Julius Hart ne se doutait pas qu’une ballade à vélo en bord de mer pouvait se terminer au poste de police. Pourtant en septembre dernier, le jeune homme de 18 ans a bien passé une nuit en prison et payé une amende de 150 dollars pour avoir porté son pantalon trop bas, en exposant au regard de tous quelques centimètres de ses sous-vêtements. L’incident s’est produit à Riviera Beach, Floride, une ville de 37 000 habitants qui, à l’appel de leur maire, avaient approuvé quelques mois auparavant à 72% une ordonnance déclarant la tenue illégale. « Nous souhaitons vivement améliorer l’image de notre ville » expliquait alors Matthew Russell, maire et pasteur baptiste.
Julius Hart est le seul individu à avoir été poursuivi. Il vient de plaider sa cause devant un tribunal et, aidé de son avocat qui a brandi des photos de David Beckham et du Prince Harry dans la même tenue que son client prétextant que les jeunes qui adoptent le style baggy ne faisaient que suivre des modes véhiculées par les célébrités, a finalement été blanchi. Au nom du 14ème amendement de la Constitution américaine, la justice a conclu qu’il était illégal d’interdire la tenue, même si certains la trouvaient de mauvais goût.

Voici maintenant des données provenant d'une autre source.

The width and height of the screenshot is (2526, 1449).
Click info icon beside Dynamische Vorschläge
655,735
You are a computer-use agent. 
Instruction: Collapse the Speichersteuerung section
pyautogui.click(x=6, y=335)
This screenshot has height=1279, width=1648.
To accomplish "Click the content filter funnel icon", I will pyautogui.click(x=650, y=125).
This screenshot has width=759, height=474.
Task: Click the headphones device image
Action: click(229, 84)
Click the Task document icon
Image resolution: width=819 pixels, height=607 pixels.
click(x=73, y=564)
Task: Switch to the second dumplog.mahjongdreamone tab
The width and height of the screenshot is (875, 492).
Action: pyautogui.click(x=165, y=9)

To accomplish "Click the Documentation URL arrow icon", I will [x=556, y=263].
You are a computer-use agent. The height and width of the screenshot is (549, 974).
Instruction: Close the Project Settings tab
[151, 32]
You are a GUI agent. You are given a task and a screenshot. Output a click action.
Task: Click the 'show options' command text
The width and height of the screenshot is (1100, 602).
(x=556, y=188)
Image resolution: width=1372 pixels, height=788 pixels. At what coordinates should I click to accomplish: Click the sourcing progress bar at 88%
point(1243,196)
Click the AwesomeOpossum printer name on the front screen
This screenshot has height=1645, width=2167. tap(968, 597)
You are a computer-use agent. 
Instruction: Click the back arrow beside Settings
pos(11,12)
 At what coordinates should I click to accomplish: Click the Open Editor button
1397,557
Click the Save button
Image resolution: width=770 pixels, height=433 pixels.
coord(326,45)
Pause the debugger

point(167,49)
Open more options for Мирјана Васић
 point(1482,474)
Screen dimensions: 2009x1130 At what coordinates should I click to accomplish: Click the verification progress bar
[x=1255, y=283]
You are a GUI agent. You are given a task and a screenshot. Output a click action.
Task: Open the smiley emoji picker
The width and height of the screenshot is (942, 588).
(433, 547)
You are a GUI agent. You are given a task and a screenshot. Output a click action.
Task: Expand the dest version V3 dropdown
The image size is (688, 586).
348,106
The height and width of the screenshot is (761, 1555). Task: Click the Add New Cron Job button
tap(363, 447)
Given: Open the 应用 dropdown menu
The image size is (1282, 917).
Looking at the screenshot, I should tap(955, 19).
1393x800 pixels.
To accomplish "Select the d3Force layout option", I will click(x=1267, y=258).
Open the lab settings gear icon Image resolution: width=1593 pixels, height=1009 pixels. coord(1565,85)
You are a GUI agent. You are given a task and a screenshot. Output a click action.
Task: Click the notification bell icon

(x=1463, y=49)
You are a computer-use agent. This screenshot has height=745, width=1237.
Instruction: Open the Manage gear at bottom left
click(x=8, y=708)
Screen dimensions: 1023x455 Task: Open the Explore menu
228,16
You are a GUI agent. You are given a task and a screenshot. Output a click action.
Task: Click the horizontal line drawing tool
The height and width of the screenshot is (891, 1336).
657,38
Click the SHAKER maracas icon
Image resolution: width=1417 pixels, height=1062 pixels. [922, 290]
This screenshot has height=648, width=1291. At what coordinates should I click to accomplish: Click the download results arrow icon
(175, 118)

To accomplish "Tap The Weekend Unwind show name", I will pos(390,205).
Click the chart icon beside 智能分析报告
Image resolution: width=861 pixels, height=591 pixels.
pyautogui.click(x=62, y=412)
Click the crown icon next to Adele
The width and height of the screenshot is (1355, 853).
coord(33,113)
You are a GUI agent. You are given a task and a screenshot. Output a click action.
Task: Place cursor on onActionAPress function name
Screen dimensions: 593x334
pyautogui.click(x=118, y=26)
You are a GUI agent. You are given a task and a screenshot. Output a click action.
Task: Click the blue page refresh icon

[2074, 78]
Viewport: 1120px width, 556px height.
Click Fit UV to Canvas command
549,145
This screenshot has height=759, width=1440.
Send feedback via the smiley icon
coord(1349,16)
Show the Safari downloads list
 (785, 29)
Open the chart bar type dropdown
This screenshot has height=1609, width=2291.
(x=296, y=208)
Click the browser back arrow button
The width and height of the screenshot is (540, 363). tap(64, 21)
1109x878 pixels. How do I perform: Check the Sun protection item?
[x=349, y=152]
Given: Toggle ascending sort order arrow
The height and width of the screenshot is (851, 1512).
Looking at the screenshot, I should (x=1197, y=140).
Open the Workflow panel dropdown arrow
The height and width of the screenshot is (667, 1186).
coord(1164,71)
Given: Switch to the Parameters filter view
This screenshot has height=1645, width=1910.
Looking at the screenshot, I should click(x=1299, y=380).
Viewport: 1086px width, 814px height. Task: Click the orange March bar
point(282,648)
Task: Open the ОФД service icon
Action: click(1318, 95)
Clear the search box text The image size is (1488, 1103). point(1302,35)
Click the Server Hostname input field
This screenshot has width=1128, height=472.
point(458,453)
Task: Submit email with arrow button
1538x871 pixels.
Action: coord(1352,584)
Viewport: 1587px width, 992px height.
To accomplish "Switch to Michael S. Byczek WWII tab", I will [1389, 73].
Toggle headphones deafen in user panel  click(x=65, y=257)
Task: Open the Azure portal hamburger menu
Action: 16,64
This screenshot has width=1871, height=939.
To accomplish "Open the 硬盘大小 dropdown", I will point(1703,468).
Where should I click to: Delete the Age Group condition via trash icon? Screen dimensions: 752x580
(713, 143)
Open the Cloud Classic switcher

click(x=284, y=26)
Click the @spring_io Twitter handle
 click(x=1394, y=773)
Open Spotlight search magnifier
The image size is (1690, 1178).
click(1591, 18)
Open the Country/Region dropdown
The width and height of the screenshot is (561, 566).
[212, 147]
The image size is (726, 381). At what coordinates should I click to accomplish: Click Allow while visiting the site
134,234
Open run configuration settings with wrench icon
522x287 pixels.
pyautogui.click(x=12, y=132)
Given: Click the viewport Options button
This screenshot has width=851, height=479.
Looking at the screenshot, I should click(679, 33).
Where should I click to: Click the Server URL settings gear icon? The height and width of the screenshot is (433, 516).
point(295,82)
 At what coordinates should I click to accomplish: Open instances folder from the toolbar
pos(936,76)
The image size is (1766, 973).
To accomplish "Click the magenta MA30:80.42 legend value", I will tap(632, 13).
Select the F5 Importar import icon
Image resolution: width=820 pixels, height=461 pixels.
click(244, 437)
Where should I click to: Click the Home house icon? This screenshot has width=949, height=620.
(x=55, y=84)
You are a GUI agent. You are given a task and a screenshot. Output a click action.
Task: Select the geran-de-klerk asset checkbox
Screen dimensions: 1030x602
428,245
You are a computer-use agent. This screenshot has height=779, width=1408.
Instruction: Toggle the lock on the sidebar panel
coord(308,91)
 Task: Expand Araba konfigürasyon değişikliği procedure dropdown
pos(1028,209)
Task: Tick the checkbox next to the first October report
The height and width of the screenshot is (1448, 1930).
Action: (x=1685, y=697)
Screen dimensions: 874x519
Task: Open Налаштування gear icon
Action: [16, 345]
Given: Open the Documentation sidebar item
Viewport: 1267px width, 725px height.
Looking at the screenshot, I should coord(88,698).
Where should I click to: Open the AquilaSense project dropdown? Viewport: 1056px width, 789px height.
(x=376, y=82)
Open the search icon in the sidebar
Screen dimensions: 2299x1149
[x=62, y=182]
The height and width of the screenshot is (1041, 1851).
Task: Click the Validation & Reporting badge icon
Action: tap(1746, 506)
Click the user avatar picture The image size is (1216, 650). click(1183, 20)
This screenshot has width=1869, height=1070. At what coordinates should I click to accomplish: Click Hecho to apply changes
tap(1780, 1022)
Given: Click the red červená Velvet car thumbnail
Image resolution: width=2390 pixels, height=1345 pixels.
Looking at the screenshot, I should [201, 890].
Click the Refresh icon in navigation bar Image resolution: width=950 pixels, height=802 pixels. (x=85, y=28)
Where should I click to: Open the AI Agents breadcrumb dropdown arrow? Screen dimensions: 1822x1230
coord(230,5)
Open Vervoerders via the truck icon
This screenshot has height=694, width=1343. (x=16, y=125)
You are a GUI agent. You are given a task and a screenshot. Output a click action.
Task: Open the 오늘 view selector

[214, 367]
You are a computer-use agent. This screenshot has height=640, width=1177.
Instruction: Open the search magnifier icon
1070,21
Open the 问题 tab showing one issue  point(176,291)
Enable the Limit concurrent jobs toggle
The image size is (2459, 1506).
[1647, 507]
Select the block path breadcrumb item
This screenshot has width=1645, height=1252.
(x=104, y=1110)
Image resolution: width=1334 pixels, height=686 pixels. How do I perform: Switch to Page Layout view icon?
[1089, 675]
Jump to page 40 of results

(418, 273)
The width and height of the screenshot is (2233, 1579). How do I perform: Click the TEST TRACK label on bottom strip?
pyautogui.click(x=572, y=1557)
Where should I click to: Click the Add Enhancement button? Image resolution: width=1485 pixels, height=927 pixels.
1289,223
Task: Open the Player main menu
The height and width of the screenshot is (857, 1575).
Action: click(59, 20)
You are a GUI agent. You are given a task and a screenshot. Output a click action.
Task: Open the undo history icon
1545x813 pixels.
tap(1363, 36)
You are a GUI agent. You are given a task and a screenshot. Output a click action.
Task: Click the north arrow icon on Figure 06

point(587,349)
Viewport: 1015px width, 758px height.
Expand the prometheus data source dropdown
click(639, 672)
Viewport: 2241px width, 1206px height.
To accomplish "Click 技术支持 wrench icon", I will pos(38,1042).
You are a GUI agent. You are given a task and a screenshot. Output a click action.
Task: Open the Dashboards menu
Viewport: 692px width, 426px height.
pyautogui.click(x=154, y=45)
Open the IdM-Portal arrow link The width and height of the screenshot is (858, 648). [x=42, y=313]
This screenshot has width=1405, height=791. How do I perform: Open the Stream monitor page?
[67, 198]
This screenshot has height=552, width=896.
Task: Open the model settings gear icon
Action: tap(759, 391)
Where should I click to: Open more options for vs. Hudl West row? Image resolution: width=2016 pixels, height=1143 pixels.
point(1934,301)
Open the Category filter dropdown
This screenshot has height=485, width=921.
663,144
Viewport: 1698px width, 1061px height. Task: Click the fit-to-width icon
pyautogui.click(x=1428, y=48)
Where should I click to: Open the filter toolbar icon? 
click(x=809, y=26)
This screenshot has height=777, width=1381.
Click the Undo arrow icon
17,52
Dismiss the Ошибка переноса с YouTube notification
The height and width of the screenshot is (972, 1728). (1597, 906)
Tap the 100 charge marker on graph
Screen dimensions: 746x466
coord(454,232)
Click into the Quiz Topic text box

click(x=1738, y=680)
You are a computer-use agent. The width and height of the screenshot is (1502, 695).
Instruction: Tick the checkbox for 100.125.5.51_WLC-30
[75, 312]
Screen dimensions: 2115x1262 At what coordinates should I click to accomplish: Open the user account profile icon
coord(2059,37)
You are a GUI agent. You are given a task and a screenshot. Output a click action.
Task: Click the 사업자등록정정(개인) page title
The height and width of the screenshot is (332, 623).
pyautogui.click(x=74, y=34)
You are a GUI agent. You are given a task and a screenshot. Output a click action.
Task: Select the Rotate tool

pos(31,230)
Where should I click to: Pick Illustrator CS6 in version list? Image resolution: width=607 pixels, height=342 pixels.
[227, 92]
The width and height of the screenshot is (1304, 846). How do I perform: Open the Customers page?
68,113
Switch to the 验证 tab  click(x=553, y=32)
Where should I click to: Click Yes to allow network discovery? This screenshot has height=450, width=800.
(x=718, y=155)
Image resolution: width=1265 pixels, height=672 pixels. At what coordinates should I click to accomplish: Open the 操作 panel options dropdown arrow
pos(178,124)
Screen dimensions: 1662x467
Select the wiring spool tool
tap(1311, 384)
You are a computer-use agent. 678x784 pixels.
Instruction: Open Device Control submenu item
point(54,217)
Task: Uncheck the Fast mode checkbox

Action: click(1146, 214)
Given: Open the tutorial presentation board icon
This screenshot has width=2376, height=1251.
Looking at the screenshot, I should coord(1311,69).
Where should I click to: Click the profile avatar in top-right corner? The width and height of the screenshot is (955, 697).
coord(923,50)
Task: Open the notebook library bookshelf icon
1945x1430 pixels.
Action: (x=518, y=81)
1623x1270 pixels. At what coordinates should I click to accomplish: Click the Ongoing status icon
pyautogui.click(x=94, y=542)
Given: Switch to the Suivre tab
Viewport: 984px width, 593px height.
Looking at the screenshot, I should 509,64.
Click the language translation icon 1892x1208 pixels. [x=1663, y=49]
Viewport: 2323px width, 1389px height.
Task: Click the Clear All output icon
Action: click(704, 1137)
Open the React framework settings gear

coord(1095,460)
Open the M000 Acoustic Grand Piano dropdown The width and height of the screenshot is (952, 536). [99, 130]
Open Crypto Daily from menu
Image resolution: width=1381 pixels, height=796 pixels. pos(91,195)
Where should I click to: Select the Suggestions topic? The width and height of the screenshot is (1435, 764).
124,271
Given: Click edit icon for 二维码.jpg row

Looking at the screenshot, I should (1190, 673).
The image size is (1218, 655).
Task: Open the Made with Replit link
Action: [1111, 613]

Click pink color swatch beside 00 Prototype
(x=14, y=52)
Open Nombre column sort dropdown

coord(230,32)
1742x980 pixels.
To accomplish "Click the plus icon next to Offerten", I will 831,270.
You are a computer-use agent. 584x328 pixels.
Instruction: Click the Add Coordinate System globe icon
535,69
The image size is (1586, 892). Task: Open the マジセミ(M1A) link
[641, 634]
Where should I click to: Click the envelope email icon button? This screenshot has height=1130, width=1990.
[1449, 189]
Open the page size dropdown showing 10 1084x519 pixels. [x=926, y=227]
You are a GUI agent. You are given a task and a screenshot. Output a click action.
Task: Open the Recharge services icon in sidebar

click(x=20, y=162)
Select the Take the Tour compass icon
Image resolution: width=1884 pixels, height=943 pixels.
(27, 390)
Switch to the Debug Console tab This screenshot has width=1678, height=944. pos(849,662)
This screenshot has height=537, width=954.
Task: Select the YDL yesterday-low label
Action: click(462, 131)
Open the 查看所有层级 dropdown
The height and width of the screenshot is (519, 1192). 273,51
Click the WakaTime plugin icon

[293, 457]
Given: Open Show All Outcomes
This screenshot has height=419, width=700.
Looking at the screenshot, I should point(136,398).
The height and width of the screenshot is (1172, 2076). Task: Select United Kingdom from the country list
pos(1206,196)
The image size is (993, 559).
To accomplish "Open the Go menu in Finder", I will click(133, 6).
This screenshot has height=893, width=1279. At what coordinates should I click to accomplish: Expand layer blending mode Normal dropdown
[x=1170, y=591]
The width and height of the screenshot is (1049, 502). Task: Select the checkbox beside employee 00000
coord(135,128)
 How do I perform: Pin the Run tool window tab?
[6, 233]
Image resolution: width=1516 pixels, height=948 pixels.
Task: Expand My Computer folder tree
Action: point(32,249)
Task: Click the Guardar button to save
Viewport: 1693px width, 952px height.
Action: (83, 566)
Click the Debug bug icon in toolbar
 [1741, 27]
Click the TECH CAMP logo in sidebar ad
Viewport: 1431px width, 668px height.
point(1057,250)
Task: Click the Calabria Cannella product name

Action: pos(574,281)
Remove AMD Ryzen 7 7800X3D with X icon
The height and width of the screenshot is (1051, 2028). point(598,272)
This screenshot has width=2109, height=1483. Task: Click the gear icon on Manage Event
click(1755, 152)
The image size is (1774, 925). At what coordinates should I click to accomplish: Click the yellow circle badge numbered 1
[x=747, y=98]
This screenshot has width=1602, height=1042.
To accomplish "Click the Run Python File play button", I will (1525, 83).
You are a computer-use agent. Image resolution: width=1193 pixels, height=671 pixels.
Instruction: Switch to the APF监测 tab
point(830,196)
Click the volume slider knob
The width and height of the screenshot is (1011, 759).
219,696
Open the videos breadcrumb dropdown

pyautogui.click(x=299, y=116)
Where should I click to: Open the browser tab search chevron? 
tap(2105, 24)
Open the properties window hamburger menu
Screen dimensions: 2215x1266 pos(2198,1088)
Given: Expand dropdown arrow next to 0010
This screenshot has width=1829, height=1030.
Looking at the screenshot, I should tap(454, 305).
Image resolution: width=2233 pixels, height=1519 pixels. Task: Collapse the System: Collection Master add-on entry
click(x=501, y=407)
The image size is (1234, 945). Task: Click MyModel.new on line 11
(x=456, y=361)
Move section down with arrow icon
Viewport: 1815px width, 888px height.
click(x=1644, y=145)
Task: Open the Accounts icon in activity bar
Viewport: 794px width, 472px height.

Une dizaine d’autres villes aux Etats-Unis ont tenté de la même façon de bannir le baggy de leurs trottoirs, mais toutes ont échoué. Dans l’état de New York, Patricia McDow, conseillère municipale de Yonkers a proposé l’an dernier un arrêté visant à interdire la tenue dans les lieux publics. « Imaginez la scène, explique-t-elle, vous marchez dans la rue et vous êtes derrière un individu qui porte son pantalon bien au-dessous de la ceinture… Du coup vous avez vue sur sa paire de fesses… Ce n’est pas très reluisant, c’est même plutôt offensant. Et le problème à mes yeux vient du fait que ces jeunes gens sont tellement habitués à cette mode, qu’ils se rendent à un entretien d’embauche dans la même tenue ! Ce n’est vraiment pas approprié ! Je ne peux pas tolérer ça ! »
Pour Patricia McDow, il s’agit de redonner des valeurs à la jeunesse. Sa démarche tient également à rappeler que de la mode du baggy vient de l’univers pénitentiaire où, lorsque l’on confisque aux détenus leur ceinture pour éviter qu’ils ne se pendent avec, les pantalons ont de fait tendance à glisser un peu… Autrement dit rappeler l’origine de cette mode revient à signifier aux adolescents que s’ils doivent se choisir des modèles, autant prendre exemple sur d’autres individus que des malfrats incarcérés…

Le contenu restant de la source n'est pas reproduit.